GIVEN DATA:
*-*-*

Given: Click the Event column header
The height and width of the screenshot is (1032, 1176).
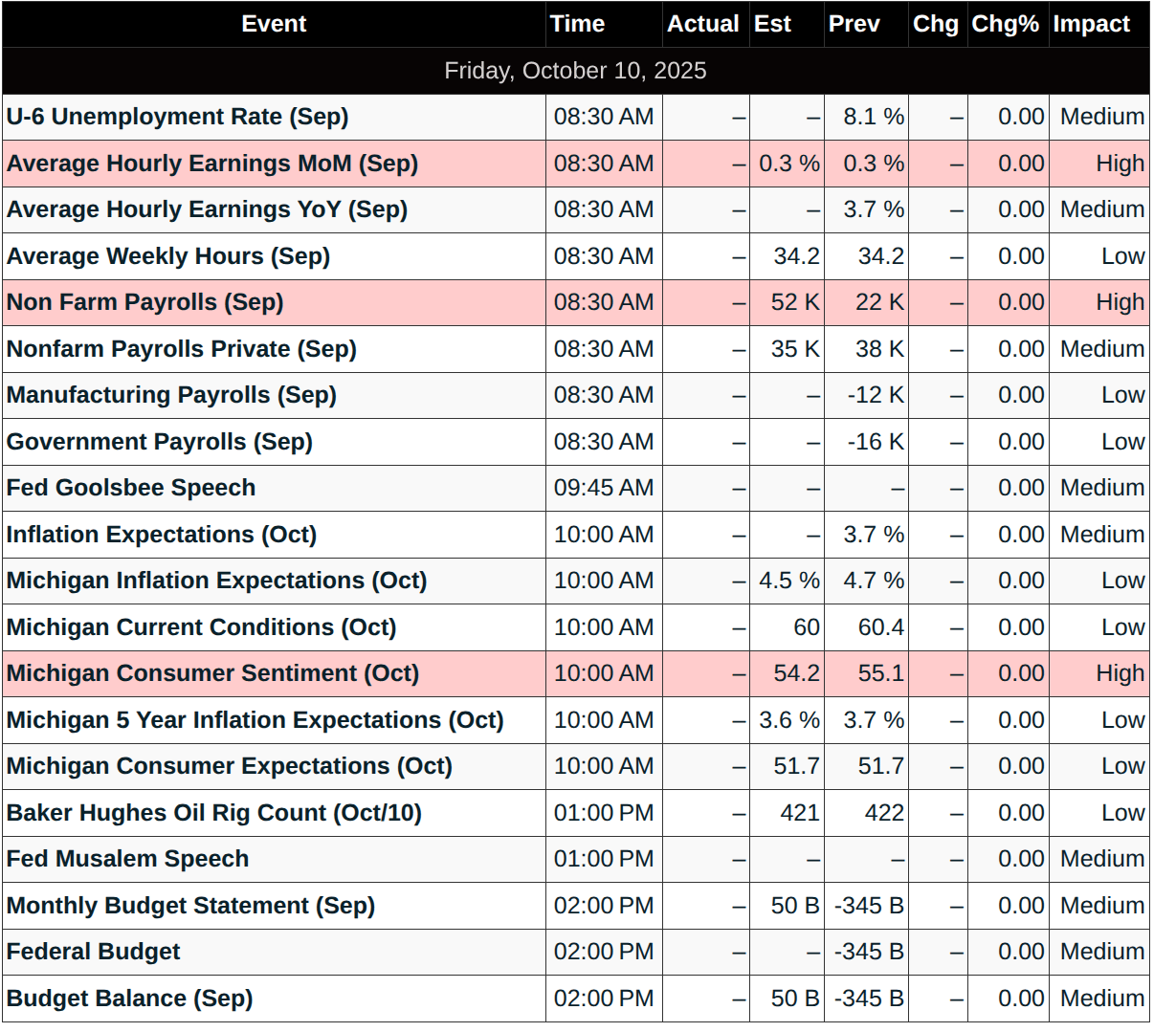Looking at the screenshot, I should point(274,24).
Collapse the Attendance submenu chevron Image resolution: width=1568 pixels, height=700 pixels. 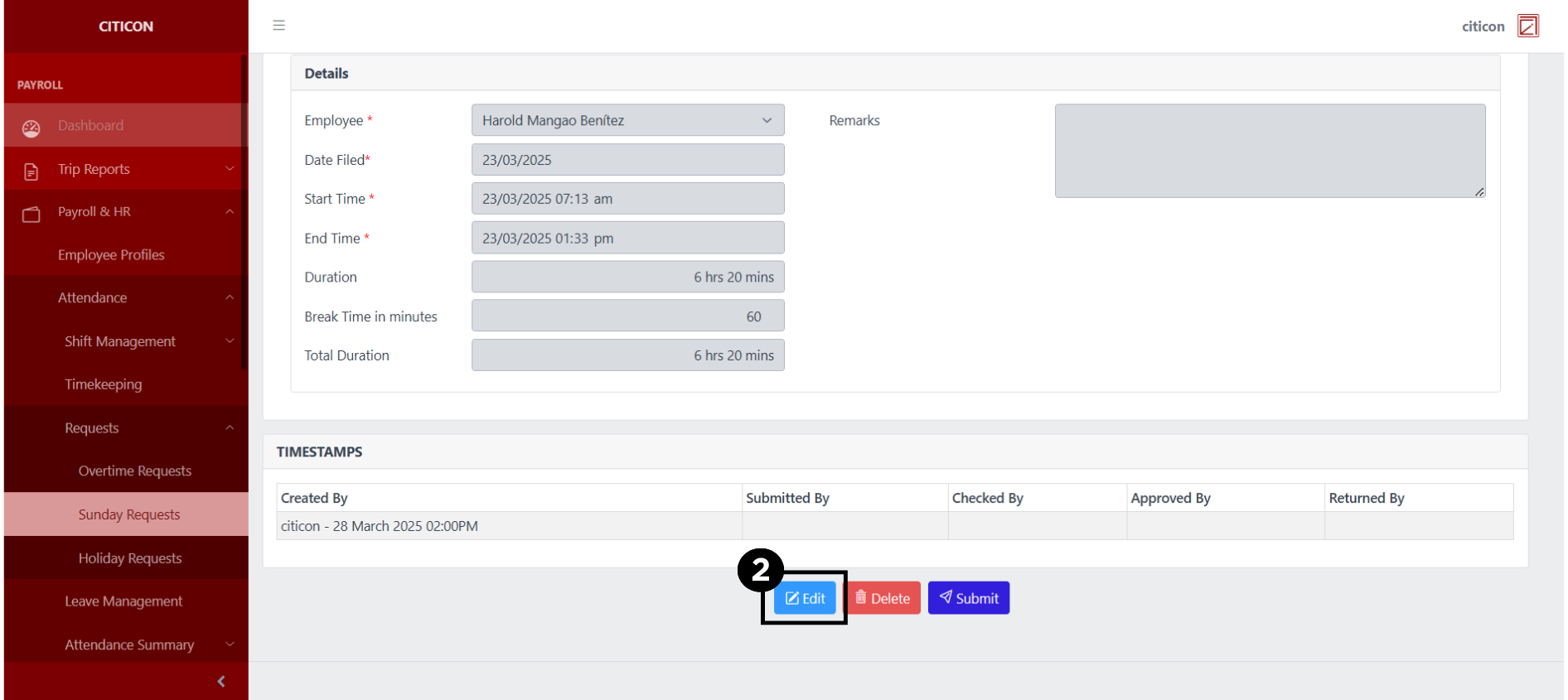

*-*-*

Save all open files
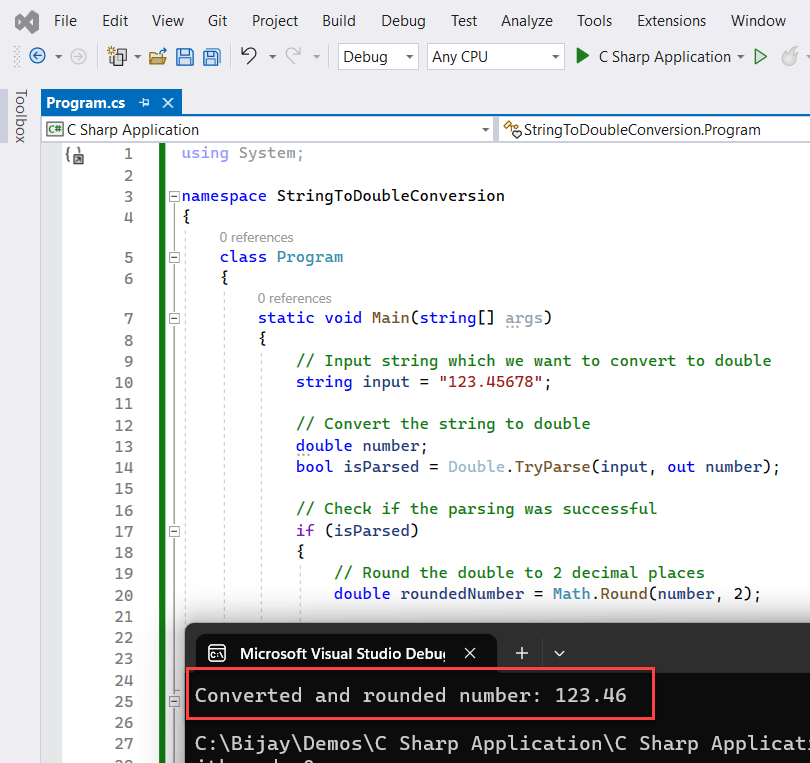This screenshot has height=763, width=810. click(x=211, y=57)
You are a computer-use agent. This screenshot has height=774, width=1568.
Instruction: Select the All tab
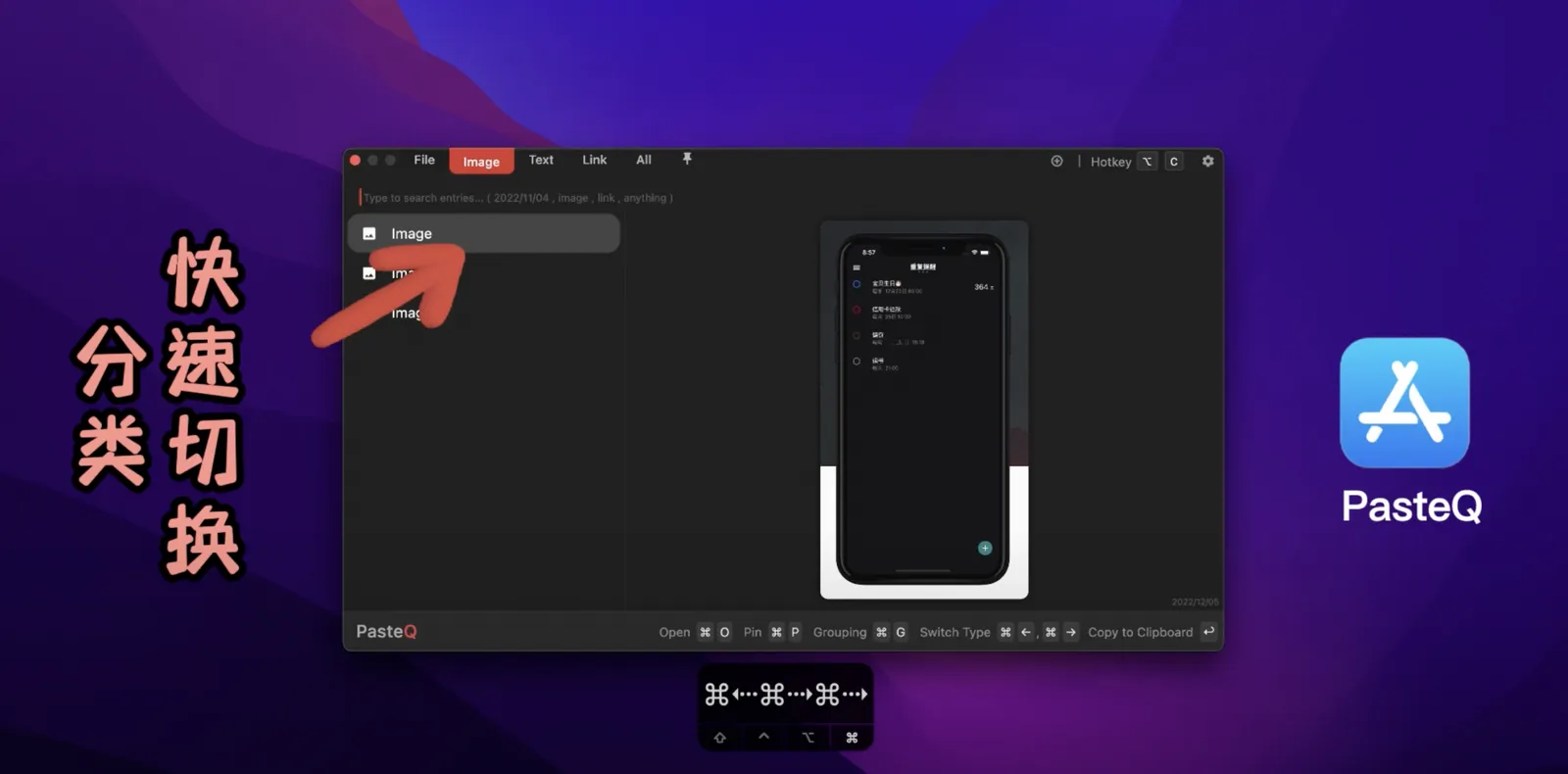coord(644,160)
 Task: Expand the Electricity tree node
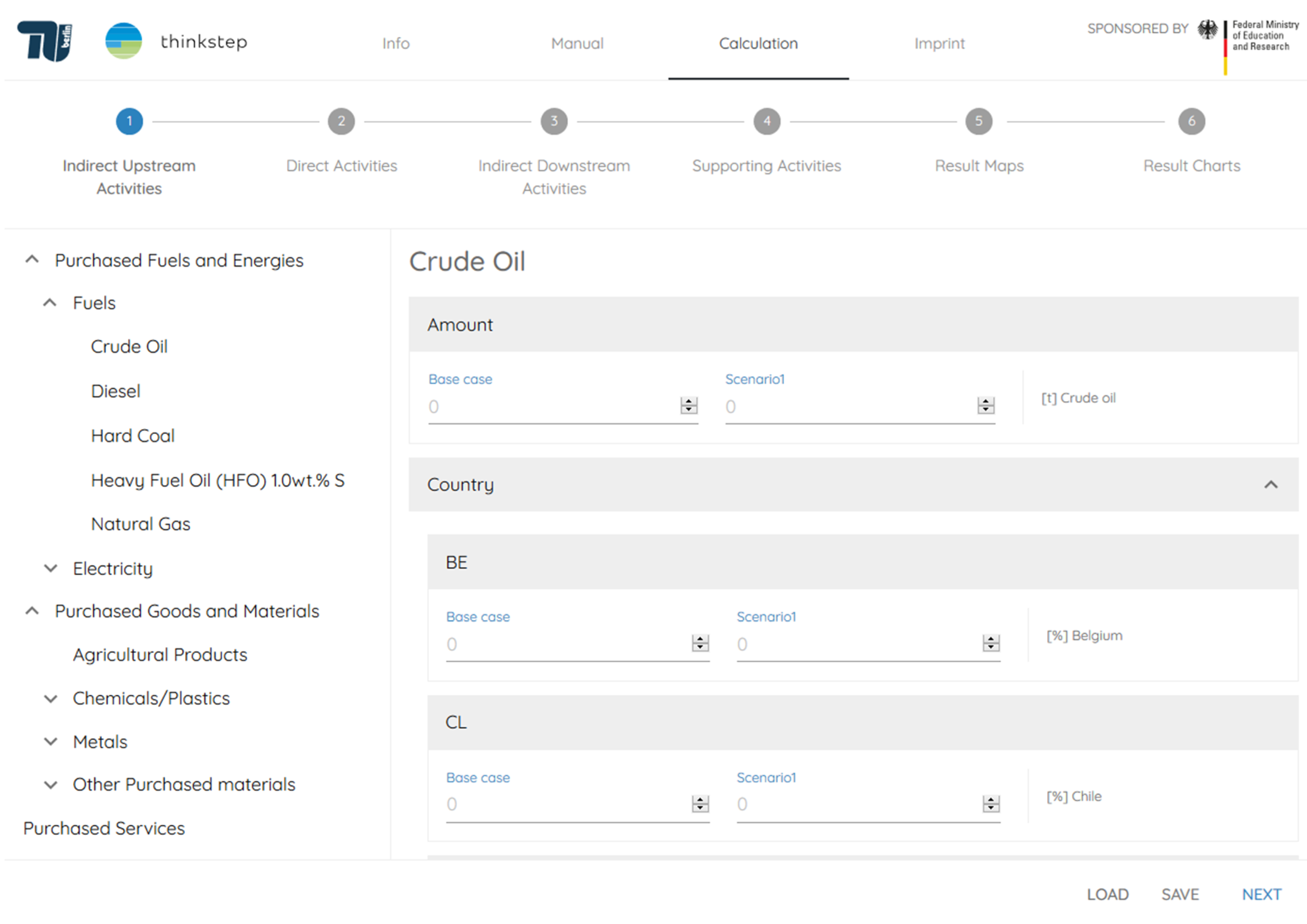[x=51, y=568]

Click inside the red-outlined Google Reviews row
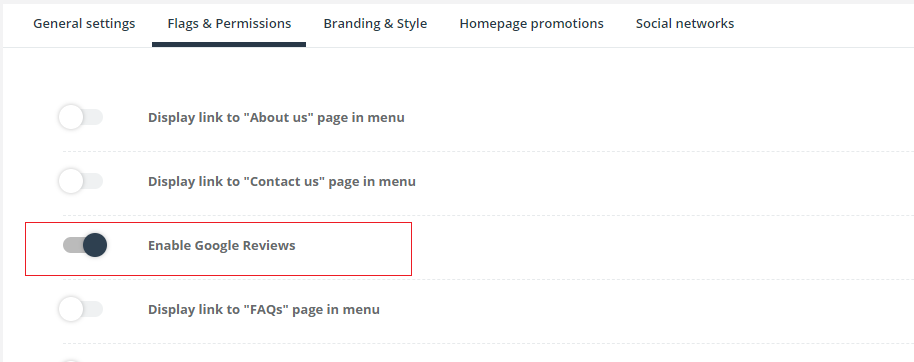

*-*-*

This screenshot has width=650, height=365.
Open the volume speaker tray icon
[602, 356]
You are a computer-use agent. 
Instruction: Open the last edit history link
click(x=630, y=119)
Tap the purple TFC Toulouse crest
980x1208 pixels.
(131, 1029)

*-*-*

WRITTEN TASK:
Duplicate the data starting at the line that contains "Save all open files" and ending after the line that contains "Click inside the", with no pictures included.

ANSWER BELOW:
Save all open files
This screenshot has height=763, width=810. click(x=211, y=57)
You are a computer-use agent. This screenshot has height=774, width=1568.
Instruction: Select the All tab
coord(644,160)
 Task: Expand the Electricity tree node
[x=51, y=568]

Click inside the red-outlined Google Reviews row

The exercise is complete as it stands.